Document excerpt
===============

Published in September 2021
Living through in-between pandemic times has made it difficult to think about the future of higher ed. Mostly, we are all trying to make it through our days. Planning for the university of 2030 feels like a luxury that we simply can’t afford at the moment.
Why should we be thinking about the higher ed of the future? One lesson that COVID-19 should teach us is that tomorrow’s institutional resilience is a function of today’s institutional investments.
What should we be doing now to build the antifragile university of the future?
One place to start thinking about the future of higher ed is to read (and talk about) books about the future. The Exponential Age is an excellent place to start.
The core argument of The Exponential Age is that 21st-century technologies are changing exponentially, while the institutions that structure our society evolve incrementally.
The difference between the speed at which technology progresses and our ability to change how we think and act leads to what the book’s author, entrepreneur Azeem Azhar, calls an “exponential gap.”
The Exponential Age is full of stories of how this gap plays out in areas of AI and computing, biology, renewable energy, and manufacturing.
Little attention is given to the potential impacts of exponential technological change on higher education. This is not a critique of The Exponential Age, but instead an appreciation that Azhar provides us a framework to think about some possible higher education futures.

===============

Entries in a dataset

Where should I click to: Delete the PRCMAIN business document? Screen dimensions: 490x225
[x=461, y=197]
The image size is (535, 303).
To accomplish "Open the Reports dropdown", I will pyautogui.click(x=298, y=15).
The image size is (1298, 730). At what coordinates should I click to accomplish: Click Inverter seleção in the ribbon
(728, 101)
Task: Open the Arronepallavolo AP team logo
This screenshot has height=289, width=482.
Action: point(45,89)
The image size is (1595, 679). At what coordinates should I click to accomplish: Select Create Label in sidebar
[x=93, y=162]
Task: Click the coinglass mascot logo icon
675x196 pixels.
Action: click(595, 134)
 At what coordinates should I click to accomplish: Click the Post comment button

===============

Problems to work on
[A] Based on the passage on higher education and The Exponential Age, decide whether each statement agrees with it. Answer yes or no for each, and quote the deciding words. (i) The book was written by an entrepreneur named Azeem Azhar. (ii) The book gives a lot of attention to how exponential technological change could affect higher education. (iii) According to the book, the institutions that structure society evolve exponentially.
[B] Resume the passage on higher education and The Exponential Age, starting after its final sentence.
The entries have no connection to the passage on higher education and The Exponential Age.

Per-task outputs
[A]
(i) Yes: "the book’s author, entrepreneur Azeem Azhar"
(ii) No: "Little attention is given to the potential impacts of exponential technological change on higher education."
(iii) No: "while the institutions that structure our society evolve incrementally"

[B]
What will it mean for higher education that by 2030, computer power will be 100 times as fast?
Today, I would judge online education to be at roughly the same state of development as electric vehicles.
An EV has some areas of superiority to a vehicle powered by an internal combustion engine—ICE—and many other areas of comparative deficiency.
EVs are quieter and require less maintenance than an ICE vehicle, and they can be charged at home.
EVs, however, are today more expensive than comparable ICE vehicles, owing to the high costs of batteries. Electric cars also cannot travel as far on a full charge as a gas-powered car can travel on a full tank of gas. Charging an EV battery takes considerably longer than filling a gas tank. And the number of charging stations nationwide pales compared to the over 65,000 places in the U.S. where you can fill up your gas tank.
Like EVs, online education does have some advantages over face-to-face learning. For adult working professionals, online education’s geographic and temporal flexibility makes this medium of learning and credentialing superior to residential alternatives.
For many learners, however, online education lacks many of the elements that make residential learning so impactful and effective. Online learning can make it challenging to structure one’s time effectively for students who are not well prepared to succeed in college.
The social element of learning, including the connection between educators and students, can be more challenging for some learners to achieve in a fully online environment. And today, creating high-quality, immersive learning experiences that emphasize educator/learner relationships and active/experiential learning is not any less expensive for colleges and universities to deliver than comparable residential courses.
By 2030, the advantages that ICE vehicles have over battery-powered vehicles will likely have disappeared. Batteries may not get exponentially cheaper and faster, but they will drop in price and increase in capacity. By 2030, EV batteries will likely be a third as expensive and enable vehicles to travel twice as far between charges as today.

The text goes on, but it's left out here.